Extract provided Block Start
# Immunogenic Properties of a Novel Hepatitis A Vaccine Candidate Based on a Fast-Growing Viral Strain

**Authors:** Maria Isabel Costafreda, Malén Massot-Cladera, Gemma Chavarria-Miró, Alba Arrebola, Àngels Franch-Masferrer, Maria J. Rodríguez-Lagunas, Adán Martínez-Velázquez, Albert Blanco, Albert Bosch, Susana Guix, Margarida Castell, Rosa Maria Pintó

PMC · DOI: 10.3390/vaccines13050446 · Vaccines · 2025-04-23

## TL;DR

A new fast-growing strain of Hepatitis A virus is shown to be as effective as current strains in inducing immune responses, potentially making vaccines cheaper and easier to produce.

## Contribution

The study introduces a fast-growing HAV strain (HM175-HP) with comparable immunogenicity to the slow-growing strain used in current vaccines.

## Key findings

- HM175-HP and HM175-L0 vaccines induced similar levels of anti-HAV IgG and immune cell responses in mice.
- Antibodies from HM175-HP-immunized mice neutralized the HM175-L0 strain.
- HM175-HP vaccine showed a tendency to elicit a stronger Th1 immune response compared to HM175-L0.

## Abstract

Background/Objectives: Hepatitis A virus (HAV) yearly causes over 150 million new infections and around 40,000 deaths. Current vaccines are based on strains that grow poorly in cell culture, leading to high production costs and limited availability. This study aimed to compare the immunogenic properties of a novel HAV vaccine candidate based on the fast-growing HM175-HP strain with those of the parental slow-growing HM175-L0 strain, which derives from the cytopathic HM175 strain, like the prototype strain used in certain existing vaccines. Methods: The humoral and cellular immune response elicited by either HM175-HP or HM175-L0 vaccines was assessed in female BALB/c mice. Results: Both HM175-HP and HM175-L0 vaccines induced comparable levels of anti-HAV IgG, as well as similar numbers of antibody-secreting cells and cellular proliferation rates in immunized mice. Importantly, anti-HAV antibodies developed by HM175-HP-immunized mice were able to neutralize the HM175-L0 strain. In addition, both vaccines induced anti-HAV IgG1 antibodies, which are associated with Th2 immune response, but the HM175-HP vaccine showed a tendency to produce a greater IgG2a response, suggesting that it might elicit a higher Th1 response, which is of utmost importance for host defense against viruses. Conclusions: Our findings indicated that the fast-growing HM175-HP strain has similar immunogenic properties to the vaccine prototype-like HM175-L0, making it a promising candidate to reduce the elevated costs and time-consuming procedures of producing the current HAV vaccines. The novel HM175-HP-based vaccine would therefore facilitate mass vaccination programs and prevent vaccine shortages.
Extract provided Block End
Extracted data Block Start
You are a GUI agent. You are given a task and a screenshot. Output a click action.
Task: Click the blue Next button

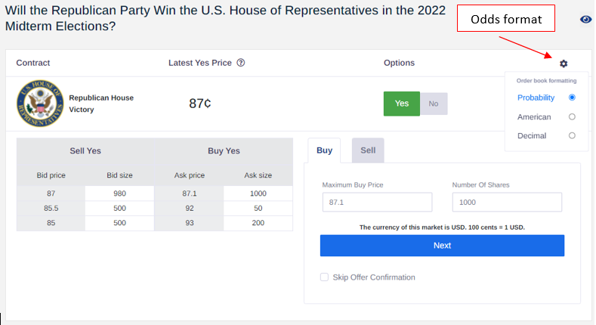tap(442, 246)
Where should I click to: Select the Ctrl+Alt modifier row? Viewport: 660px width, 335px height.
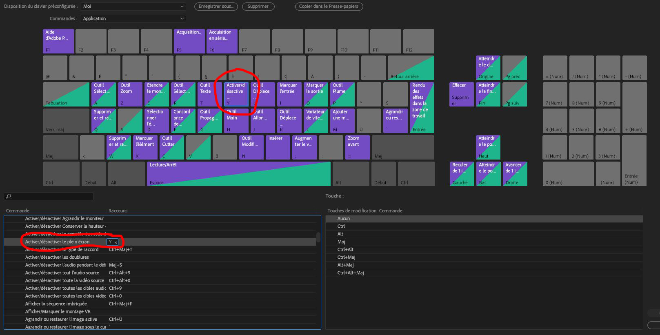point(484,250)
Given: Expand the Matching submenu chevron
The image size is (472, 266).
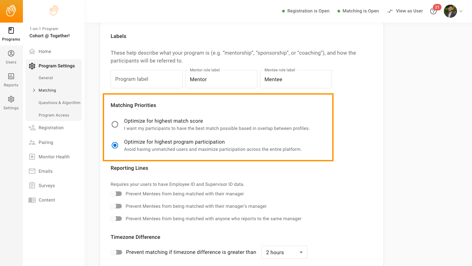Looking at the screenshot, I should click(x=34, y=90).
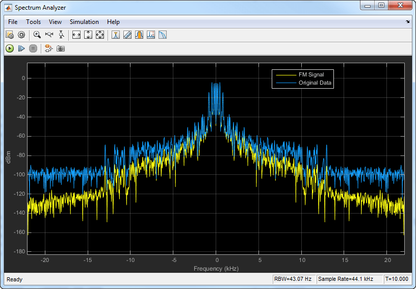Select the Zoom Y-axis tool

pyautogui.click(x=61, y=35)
Extracted data Block End
Extracted data Block Start
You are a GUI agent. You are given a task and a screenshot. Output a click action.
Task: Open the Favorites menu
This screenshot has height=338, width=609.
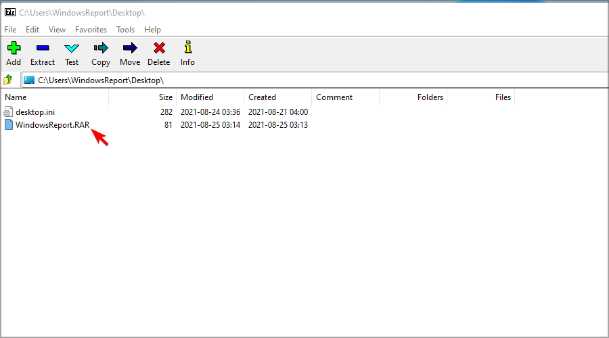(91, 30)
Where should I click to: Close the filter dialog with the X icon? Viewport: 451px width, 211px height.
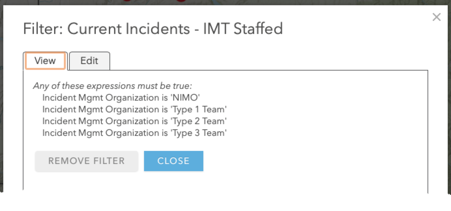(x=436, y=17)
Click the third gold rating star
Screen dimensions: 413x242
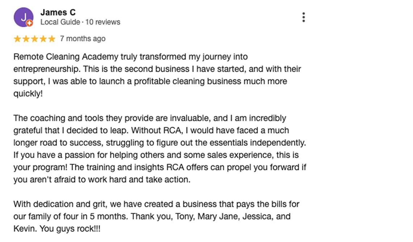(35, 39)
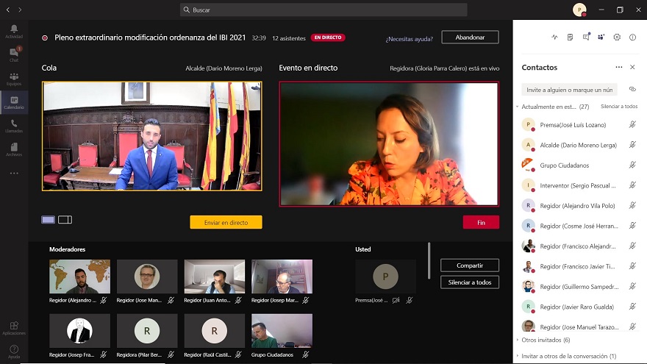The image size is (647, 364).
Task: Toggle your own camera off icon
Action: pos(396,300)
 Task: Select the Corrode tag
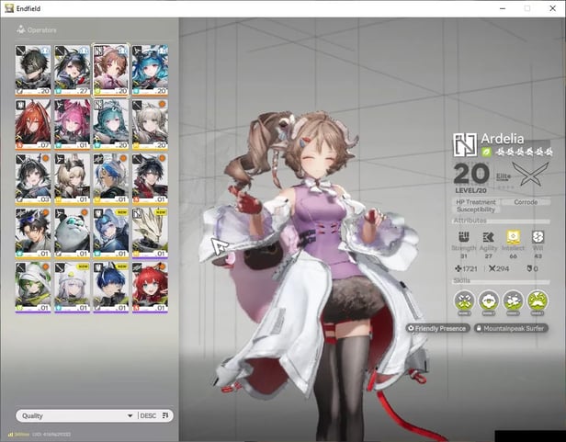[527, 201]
Extracted data Block End
- _Assignment 1_: In the hepatitis A vaccine article, which mice were used to assess the immune response to the two vaccines?
- _Assignment 2_: Carry on the hepatitis A vaccine article past its last sentence.

- _Expected answer 1_: Female BALB/c mice.

- _Expected answer 2_:
## Linked entities

- **Diseases:** Hepatitis A (MONDO:0005790)
- **Species:** Mus musculus (taxon 10090)

## Full-text entities

- **Diseases:** infections (MESH:D007239), deaths (MESH:D003643)
- **Chemicals:** HM175 (-)
- **Species:** Hepatovirus A (no rank) [taxon 12092], Mus musculus (house mouse, species) [taxon 10090]
- **Cell lines:** HM175 — Homo sapiens (Human), Endometrial adenocarcinoma, Cancer cell line (CVCL_A8KI)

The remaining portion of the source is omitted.